Indonesia-Philippine Growth Gap Widens as Banks Meet: EconomyKarl Lester M. Yap and Manish Modi
Indonesia faces pressure to add to its most aggressive monetary-tightening cycle since 2008, underscoring a widening divergence in its growth outlook with the Philippines in a reversal of fortunes for the two economies.
Bank Indonesia will probably raise its deposit facility rate tomorrow a fourth time this year, according to seven of 14 economists surveyed by Bloomberg News, with the rest forecasting no change. Analysts see the key reference rate rising as high as 7.5 percent in the first quarter of 2014 after staying at 7 percent this week. The Philippines will hold its benchmark at 3.5 percent the rest of the year, surveys showed.
The split in policy direction highlights the resilience of the Philippines, which won investment-grade ratings and sustained growth of above 7 percent this year while Indonesia battles slowing expansion, a record current-account deficit and the fastest inflation since 2009. The rupiah fell 11 percent this quarter, the worst performer among 24 emerging-market currencies and about seven times the peso’s decline.
“We risk seeing markets punish Bank Indonesia again and hit the rupiah” if the central bank doesn’t raise rates further, said Robert Prior-Wandesforde, a Singapore-based economist at Credit Suisse Group AG. “Indonesia’s economic woes are worsening, while for the Philippines it all looks beautiful, as it is very much in the sweet spot of the growth cycle now.”

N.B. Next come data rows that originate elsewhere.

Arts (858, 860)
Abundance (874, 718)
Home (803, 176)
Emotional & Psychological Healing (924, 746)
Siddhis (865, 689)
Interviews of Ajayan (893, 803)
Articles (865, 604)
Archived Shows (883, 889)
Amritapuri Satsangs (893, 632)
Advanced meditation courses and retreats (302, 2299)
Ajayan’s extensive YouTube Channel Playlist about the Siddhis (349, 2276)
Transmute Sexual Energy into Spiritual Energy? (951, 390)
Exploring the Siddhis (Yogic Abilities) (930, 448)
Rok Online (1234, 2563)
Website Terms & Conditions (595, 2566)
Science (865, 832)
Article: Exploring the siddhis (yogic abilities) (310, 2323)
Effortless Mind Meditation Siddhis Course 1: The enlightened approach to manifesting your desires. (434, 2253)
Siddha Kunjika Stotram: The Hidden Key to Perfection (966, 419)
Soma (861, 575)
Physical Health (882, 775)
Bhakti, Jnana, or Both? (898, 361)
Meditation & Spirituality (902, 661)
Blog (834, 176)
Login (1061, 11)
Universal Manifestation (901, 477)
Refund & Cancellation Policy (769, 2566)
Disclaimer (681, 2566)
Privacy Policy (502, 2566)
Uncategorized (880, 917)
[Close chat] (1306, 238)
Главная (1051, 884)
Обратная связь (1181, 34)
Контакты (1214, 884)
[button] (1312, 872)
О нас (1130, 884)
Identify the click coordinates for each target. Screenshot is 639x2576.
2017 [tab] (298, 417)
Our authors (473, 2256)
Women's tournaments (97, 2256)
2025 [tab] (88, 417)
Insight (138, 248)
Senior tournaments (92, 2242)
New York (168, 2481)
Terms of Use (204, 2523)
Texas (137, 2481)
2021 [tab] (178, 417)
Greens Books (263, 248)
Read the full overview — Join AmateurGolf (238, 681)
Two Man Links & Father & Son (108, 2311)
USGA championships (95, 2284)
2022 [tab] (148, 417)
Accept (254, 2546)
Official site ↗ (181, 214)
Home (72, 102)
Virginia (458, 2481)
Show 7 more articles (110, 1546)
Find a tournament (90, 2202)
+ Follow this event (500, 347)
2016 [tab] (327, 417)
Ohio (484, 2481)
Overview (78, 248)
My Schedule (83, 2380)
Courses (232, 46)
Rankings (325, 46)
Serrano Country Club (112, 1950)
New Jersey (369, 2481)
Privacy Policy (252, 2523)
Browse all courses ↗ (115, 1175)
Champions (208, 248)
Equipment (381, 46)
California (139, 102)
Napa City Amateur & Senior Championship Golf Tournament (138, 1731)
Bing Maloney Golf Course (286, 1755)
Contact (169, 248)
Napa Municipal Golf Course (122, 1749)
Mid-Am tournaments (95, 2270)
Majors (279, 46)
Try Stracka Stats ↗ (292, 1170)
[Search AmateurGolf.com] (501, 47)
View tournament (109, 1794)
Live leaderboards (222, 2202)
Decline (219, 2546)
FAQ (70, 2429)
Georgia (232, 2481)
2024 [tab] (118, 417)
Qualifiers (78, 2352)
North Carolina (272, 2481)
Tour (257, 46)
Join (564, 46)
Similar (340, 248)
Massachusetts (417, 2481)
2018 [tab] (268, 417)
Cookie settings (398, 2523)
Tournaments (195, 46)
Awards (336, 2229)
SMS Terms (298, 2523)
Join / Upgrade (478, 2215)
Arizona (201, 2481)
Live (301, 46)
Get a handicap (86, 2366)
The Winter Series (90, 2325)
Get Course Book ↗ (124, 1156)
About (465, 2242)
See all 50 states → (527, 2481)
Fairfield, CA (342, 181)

The Philippine benchmark stock index has risen almost 7 percent this year, outperforming the 1 percent gain for the Jakarta Composite Index.
Indonesia raised its deposit rate, also known as Fasbi, eight times and the reference rate six times in 2008 to curb inflation. The central bank unexpectedly increased the benchmark rate during an unscheduled policy review on Aug. 29 after leaving it unchanged on Aug. 15. It also raised the Fasbi rate by half a percentage point to 5.25 percent.
Indonesia sold $1.5 billion of dollar-denominated Islamic bonds yesterday at the highest yield since 2009 as it seeks to bolster its foreign-exchange reserves to support the rupiah. Reserves held near the lowest in almost three years last month, prompting policy makers to also extend a bilateral swap deal with the Bank of Japan valued at $12 billion.
The Indonesian economy expanded 5.8 percent last quarter from a year earlier, the slowest pace in more than two years. In contrast, gross domestic product in the Philippines rose 7.5 percent from a year earlier, matching China’s pace, as President Benigno Aquino boosted spending and investment.
The Philippines is poised to be among the world’s five fastest-growing economies in 2013 and 2014, according to Bloomberg surveys. Indonesian annual growth averaged 5.3 percent from 2001-2010, compared with 4.8 percent for the Philippines.
Bangko Sentral ng Pilipinas sees no urgency to change its policy stance as inflation is forecast to stay within the 3 percent-to-5 percent target this year and next, Governor Amando Tetangco said today. Consumer-price gains eased to 2.1 percent in August from a year earlier, the slowest pace in four years.
“At this point in time, subject to the discussions tomorrow, there seems to be no urgency to modify or alter the stance of monetary policy,” Tetangco told reporters in Kuala Lumpur. “The inflation outlook remains benign.”
Elsewhere today, Australian consumer confidence rose to the highest level since December 2010, a Westpac Banking Corp. and Melbourne Institute survey showed. In South Korea, the jobless rate fell to 3.1 percent in August from 3.2 percent in July.
Germany, Portugal and Russia are scheduled to report inflation data today. Inventories at U.S. wholesalers probably rose in July from a month earlier, a Bloomberg survey showed.
Bank of Korea and New Zealand will probably hold their benchmark rates tomorrow, according to all economists surveyed by Bloomberg News.
Fitch Ratings and Standard and Poor’s this year awarded the Philippines its first investment-grade scores, while Moody’s Investors Service, which ranks the nation a step below, has said it is reviewing its rating for an upgrade. San Miguel Corp., Ayala Corp. and JG Summit Holdings Inc., among the nation’s biggest companies, are investing in airports and railways.
“Indonesia’s star has been waning,” said Gareth Leather, a London-based Asia economist at Capital Economics Ltd. “In contrast, the economic turnaround of the Philippines has been quite remarkable and along with China, it would be the fastest-growing Asian economy in the next couple of years.”